On histological examination of a skin biopsy taken from one of the forearm lesions, there was fragmentation of elastic fibers in the giant cell (Figure 3(a)) and superficial dermis (Figure 3(b)) and granuloma centered by necrobiosis and multinucleate giant cells with apparent palisading seen (Figure 3(c)).

The patient was treated with topical steroids and systemic steroids for 6 months without a satisfactory response. After an ophthalmologic examination, the patient was then treated with hydroxychloroquine 400 mg/d over a period of 4 months with good response. Unfortunately, at his followup, ophthalmology examination showed macular defects and the treatment was stopped. Recurrence of the lesions was observed 3 months later.

3. Discussion

In 1979, Hanke et al. used for the first time the nomenclature AEGCG, when described annular skin lesions associated with granulomatous elastolytic pattern [3]. AEGCG is usually described in sun-exposed areas, such as face and neck [5], and is rarely seen on the trunk, on the back and on the extremities [1, 6]. Our patient had generalized erythematous annular lesions in the upper limbs and trunk, showing an unusual location of the lesions. Clinically, diffuse GA can represent a potential differential diagnosis, but the annular configuration may be absent giving place to a diffuse erythema and widespread papular skin lesions [7].
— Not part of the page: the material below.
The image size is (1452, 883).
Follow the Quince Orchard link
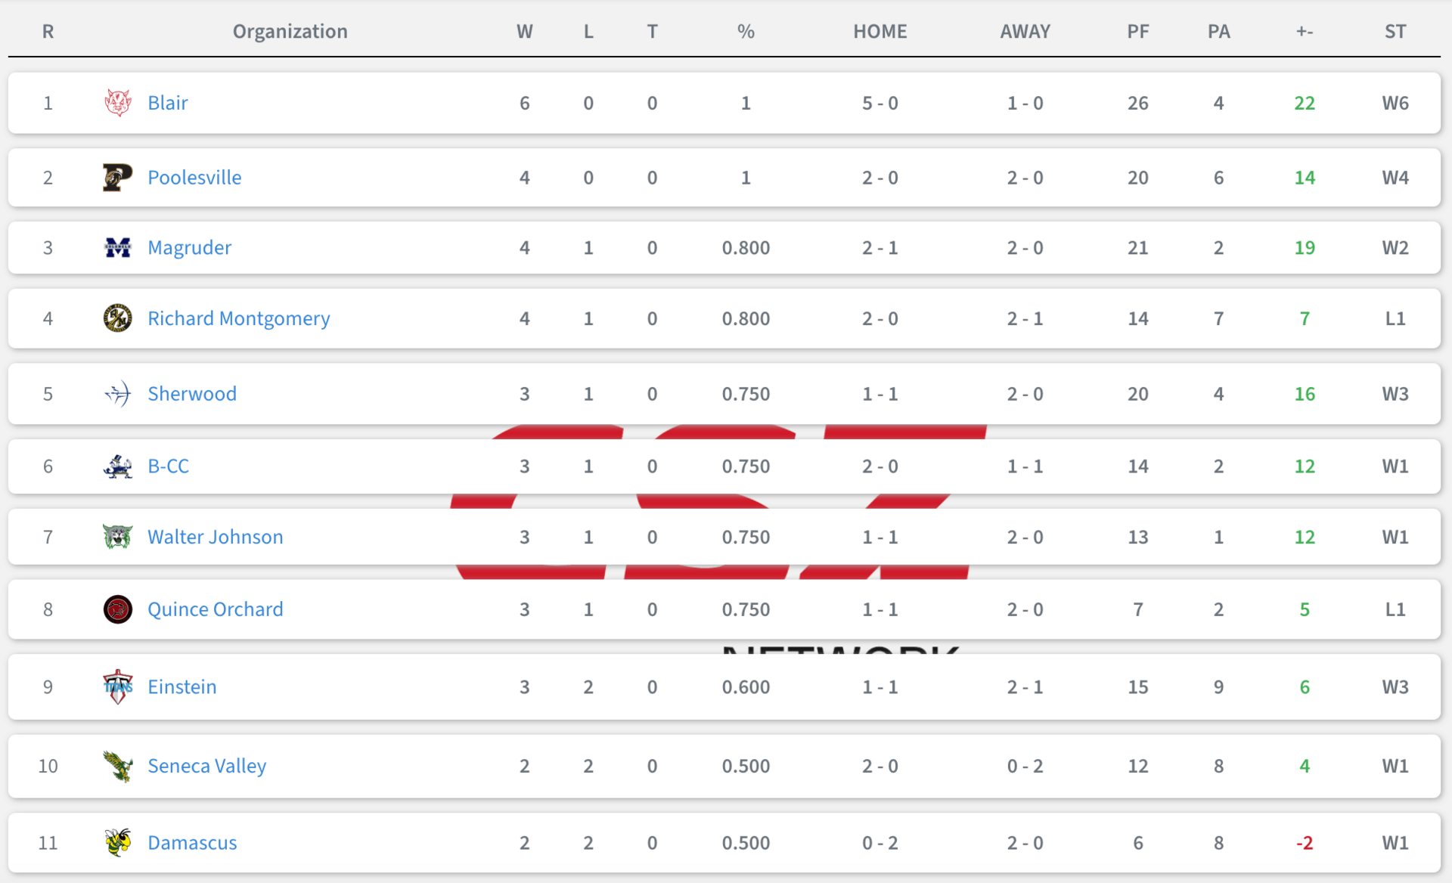pyautogui.click(x=216, y=609)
Since the pathogenesis of AEGCG is not entirely understood, there is a possibility that cellular immunological reactions induced by modified function of elastic fibers’ antigenicity plays a role in the mechanism of AEGCG formation [8]. Such reactions would be triggered by ultraviolet radiation [8] which is important to emphasize the possibility of AEGCG being associated with systemic disorders [5]. On the other hand, GA main pathogenesis is based on a predisposition to respond to altered endogenous collagen [9].

An endocrine disease, such as diabetes mellitus (DM), could contribute for the coexistence of both lesions, and this possibility must be included in the medical investigation [9]. A recent Japanese report demonstrated the possible role of DM in the structural damage of the elastic fibers. This study indicated that 37% of Japanese patients with AEGCG who were evaluated for this metabolic disease were found to have definitive or latent DM [10].

Worthy of note is the divergence regarding the definition of AEGCG and its difference from GA. Some authors believe that AEGCG is a subclassification of GA, when the last one is in sun-exposed areas [11]. However, recent studies highlight the role of the histopathology in the distinction between the two lesions, since the presence of elastolysis and elastophagocytosis and granulomatous inflammation indicates AEGCG, in the absence of mucin deposition and necrobiosis [12]. The pattern observed in the histopathology of our patient demonstrates the typical change, described above corresponding to AEGCG, but also shows characteristic features of granuloma annulare such as palisading granulomas and necrobiosis [12]. This hybrid pattern has been described in 5 cases [9, 1315], indicating an aetiopathogenic overlap with the possible influence of systemic diseases such as DM [9].

The existence of various treatments for AEGCG unfortunately does not guarantee satisfactory results [4]. Therapy options include clofazimine, chloroquine, and systemic corticosteroids with different success rates [1]. Our case illustrates the nonresponsiveness to corticosteroids, as well as the hydroxychloroquine demonstrating the importance of laboratory monitoring during its use in order to identify blood disorders, liver injury, and ophthalmic toxicity, the last one identified in the case.

Thus, we suggest that the mixed pattern found on histopathology could be influenced by DM and maybe other systemic diseases might play a role in the coexistence of AEGCG and GA.

Conflict of Interests

The authors have no conflict of interests to declare.